Infps, usually the consensus among the community.


----------



## Eset (Jun 7, 2016)

> Which Type Do You Think is Most Prone to Depression?


Only those with depression; remember that correlation doesn't imply causation.


----------



## jaderose23 (Feb 11, 2017)

thecatlady said:


> I'm an INFP (technically test equally ISFP, ISFJ, INFP, & INFJ - I do identify very strongly with all of these, but the most with INFP) and I have fairly severe depression and was wondering if there's any MBTI type that is the most prone to it. Thoughts?



I've been pretty down. For almost a year on my lifestyle. I think that's why I did the test and got more of istp when a few years back I was equally estp and istp 50/50 I am more introverted when I'm depressed I guess. I was 80/20 istp/estp respectively.


----------



## Falling Foxes (Oct 19, 2016)

Or is the question what type do depressed people more identify? I thought I was an INFP in my deepest of depression. My dad's depressed, I typed him as an INFP until I realised he's an INTP. I know these are poor examples... just one letter difference but still...


----------



## AW10 (Apr 9, 2012)

I think that "being prone to depression" is reverse proportional to "social defaultness of the type". In other words, more unaligned some type is to what is socially default, more prone that type is to depression.

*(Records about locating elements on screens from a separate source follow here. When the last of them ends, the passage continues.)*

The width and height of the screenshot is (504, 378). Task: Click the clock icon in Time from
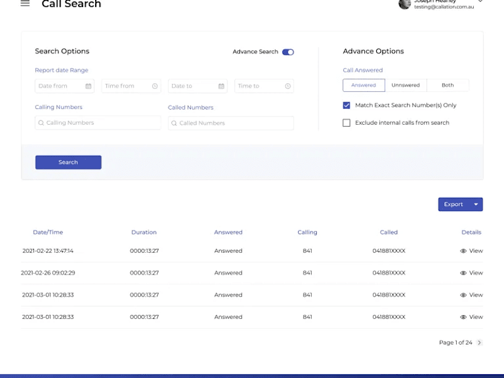click(x=155, y=86)
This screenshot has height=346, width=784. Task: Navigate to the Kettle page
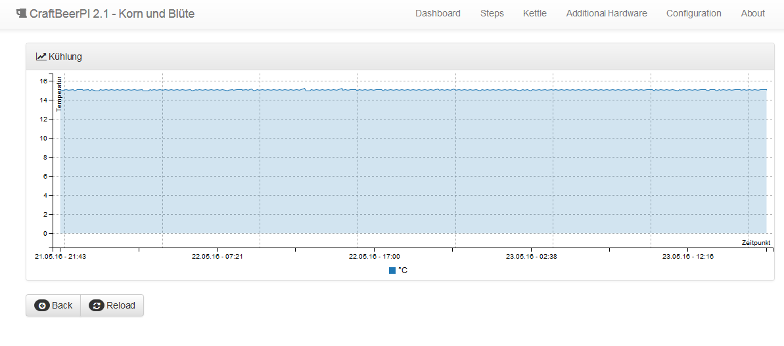[534, 13]
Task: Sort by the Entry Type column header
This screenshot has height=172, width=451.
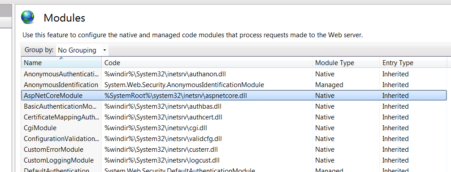Action: pyautogui.click(x=413, y=62)

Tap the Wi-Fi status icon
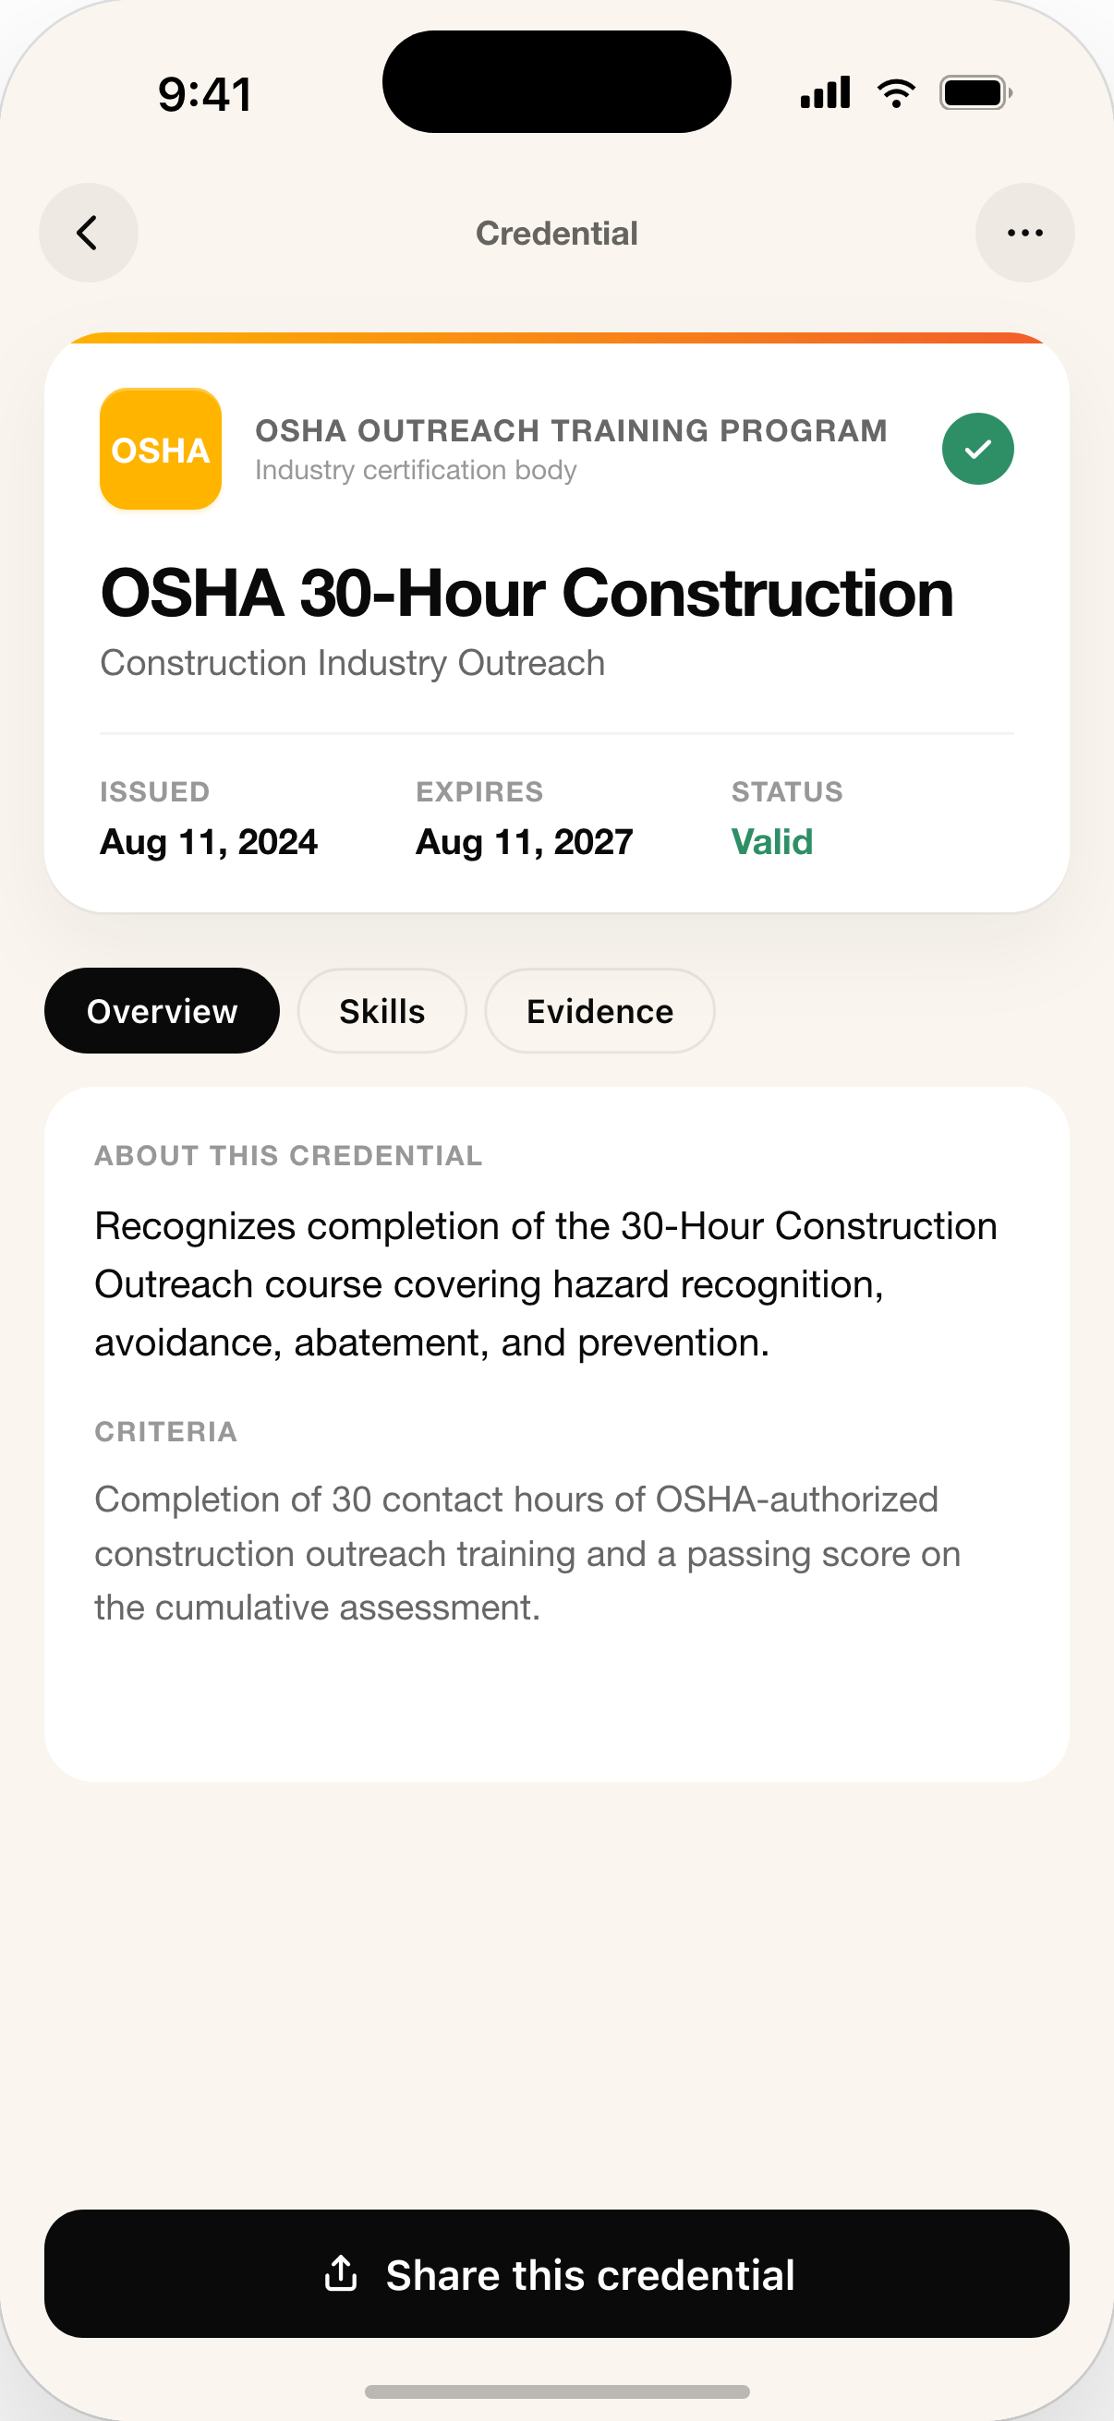(x=896, y=93)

When you add inner factor into the above equation, you will get that even if you are totally unaligned with what is socially default, how you handle it tells whether or not "you as your type" is prone to depression.

That does not mean that all introverts should be prone to depression since extroversion is more socially default; it is impossible to know "most prone to depression" based on "type viewed outside of the context".


----------



## heymoon (Nov 26, 2016)

I think any type can be prone to depression, really, mental illness doesn't just pick a type. But I think Fi-users might be more prone overall...


----------



## Witch of Oreo (Jun 23, 2014)

Of course it has to INFP. Always the whiny weak useless INFP.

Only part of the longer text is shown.